Beginner's Guide to AI Evals (Walkthrough)
How we discovered our AI still couldn't do basic math and built a system to catch failure modes
Quick note: I launched my first course on AI Product Management this summer where we went deeper into building production AI systems. The next cohort kicks off again this week on Sept 2nd! We'll cover coding agents, evals, agent architectures, and the practical skills you need to ship AI products that actually work.
At this point, you’ve almost definitely heard about evals and why they matter for PMs building AI products. Peter Yang and I wanted to show what actually happens when you build evals from scratch. That’s why we built a customer support agent for On running shoes to demonstrate the complete process. We discovered a lot of LLM failure modes in the process - and how to catch them.
For example: A customer asked to change their delivery address 45 minutes after ordering. The bot responded: "Unfortunately, you've passed the 60 minute window." Our AI (the best LLM models available today) couldn't figure out that 45 minutes is less than 60 minutes.
Exactly why you need evals!
Watch the full session with Peter Yang
The Four Types of AI Evaluations
When helping companies deploy evals from development through production, these four types cover everything:
1. Code-Based Evals
Binary pass/fail checks using string matching or presence detection.
Example: If you're United Airlines and someone asks "How do I book a flight with Delta?" you verify your bot doesn't provide Delta booking instructions.

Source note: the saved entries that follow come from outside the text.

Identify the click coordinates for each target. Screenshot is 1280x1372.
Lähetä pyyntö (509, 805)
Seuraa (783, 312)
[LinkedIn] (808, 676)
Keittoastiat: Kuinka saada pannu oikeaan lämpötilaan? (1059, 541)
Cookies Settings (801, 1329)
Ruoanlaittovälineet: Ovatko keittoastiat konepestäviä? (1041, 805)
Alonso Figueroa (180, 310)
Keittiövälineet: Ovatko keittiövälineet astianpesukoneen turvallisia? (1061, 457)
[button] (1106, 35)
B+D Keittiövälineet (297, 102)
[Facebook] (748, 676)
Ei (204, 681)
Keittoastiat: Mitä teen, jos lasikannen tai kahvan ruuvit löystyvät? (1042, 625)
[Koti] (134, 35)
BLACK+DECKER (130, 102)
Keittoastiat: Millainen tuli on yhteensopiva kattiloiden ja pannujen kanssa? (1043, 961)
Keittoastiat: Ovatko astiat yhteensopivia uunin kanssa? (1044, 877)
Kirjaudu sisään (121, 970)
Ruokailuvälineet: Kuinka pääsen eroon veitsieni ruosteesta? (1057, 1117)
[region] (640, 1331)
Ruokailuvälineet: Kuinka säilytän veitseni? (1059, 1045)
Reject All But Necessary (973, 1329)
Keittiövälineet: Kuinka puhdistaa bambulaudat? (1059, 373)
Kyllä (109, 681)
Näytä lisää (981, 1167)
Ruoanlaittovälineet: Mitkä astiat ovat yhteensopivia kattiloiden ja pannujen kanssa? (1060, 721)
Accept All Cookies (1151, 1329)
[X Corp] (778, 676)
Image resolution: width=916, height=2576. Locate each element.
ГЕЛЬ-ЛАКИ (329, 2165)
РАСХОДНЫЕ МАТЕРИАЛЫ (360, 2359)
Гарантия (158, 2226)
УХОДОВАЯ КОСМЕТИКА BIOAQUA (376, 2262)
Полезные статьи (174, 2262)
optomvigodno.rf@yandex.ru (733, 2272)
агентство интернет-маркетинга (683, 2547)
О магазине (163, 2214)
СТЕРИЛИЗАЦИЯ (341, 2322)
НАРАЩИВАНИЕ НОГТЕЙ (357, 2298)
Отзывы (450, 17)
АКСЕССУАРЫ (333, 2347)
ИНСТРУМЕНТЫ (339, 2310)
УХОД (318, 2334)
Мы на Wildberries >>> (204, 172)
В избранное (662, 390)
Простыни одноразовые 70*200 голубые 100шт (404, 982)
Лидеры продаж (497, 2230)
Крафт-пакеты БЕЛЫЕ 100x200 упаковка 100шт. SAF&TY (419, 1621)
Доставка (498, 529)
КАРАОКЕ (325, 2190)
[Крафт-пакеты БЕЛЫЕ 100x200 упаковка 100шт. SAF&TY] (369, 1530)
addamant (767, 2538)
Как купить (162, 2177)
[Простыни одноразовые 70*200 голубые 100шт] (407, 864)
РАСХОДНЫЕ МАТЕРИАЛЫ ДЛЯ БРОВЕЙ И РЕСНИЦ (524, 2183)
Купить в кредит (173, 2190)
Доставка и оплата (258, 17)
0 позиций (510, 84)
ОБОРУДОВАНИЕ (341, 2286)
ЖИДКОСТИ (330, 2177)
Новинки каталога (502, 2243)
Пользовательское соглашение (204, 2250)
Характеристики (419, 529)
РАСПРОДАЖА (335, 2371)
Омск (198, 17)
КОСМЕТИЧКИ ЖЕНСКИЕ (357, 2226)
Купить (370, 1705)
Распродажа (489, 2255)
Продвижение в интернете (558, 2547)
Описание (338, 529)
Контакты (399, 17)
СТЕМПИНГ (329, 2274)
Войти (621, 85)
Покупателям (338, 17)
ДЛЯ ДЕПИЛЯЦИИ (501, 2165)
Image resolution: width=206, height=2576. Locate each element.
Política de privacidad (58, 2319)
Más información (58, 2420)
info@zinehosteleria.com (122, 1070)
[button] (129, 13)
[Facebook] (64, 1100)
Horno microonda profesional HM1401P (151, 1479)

Basic brand protection through simple string checks.
2. Human Evals
PMs or subject matter experts manually label interactions as good/bad/average.
The PM's job is to have judgment on what that end product experience should be. I've never found it useful to completely outsource human evals to contractors or labelers. The PM has to be in the spreadsheet doing this themselves.
At Cruise, we labeled self-driving car decisions almost every day: did the car do what it should have? The same principle applies here. Look at your data with your team and determine quality standards together.
3. LLM as Judge
Using an LLM to evaluate other LLM outputs at scale, acting as if a human is labeling the data.
What we discovered: LLM judges default to rating everything as "good."
Product Knowledge: 100% match with human labels
Tone: 20% match (only 1 out of 5 matched)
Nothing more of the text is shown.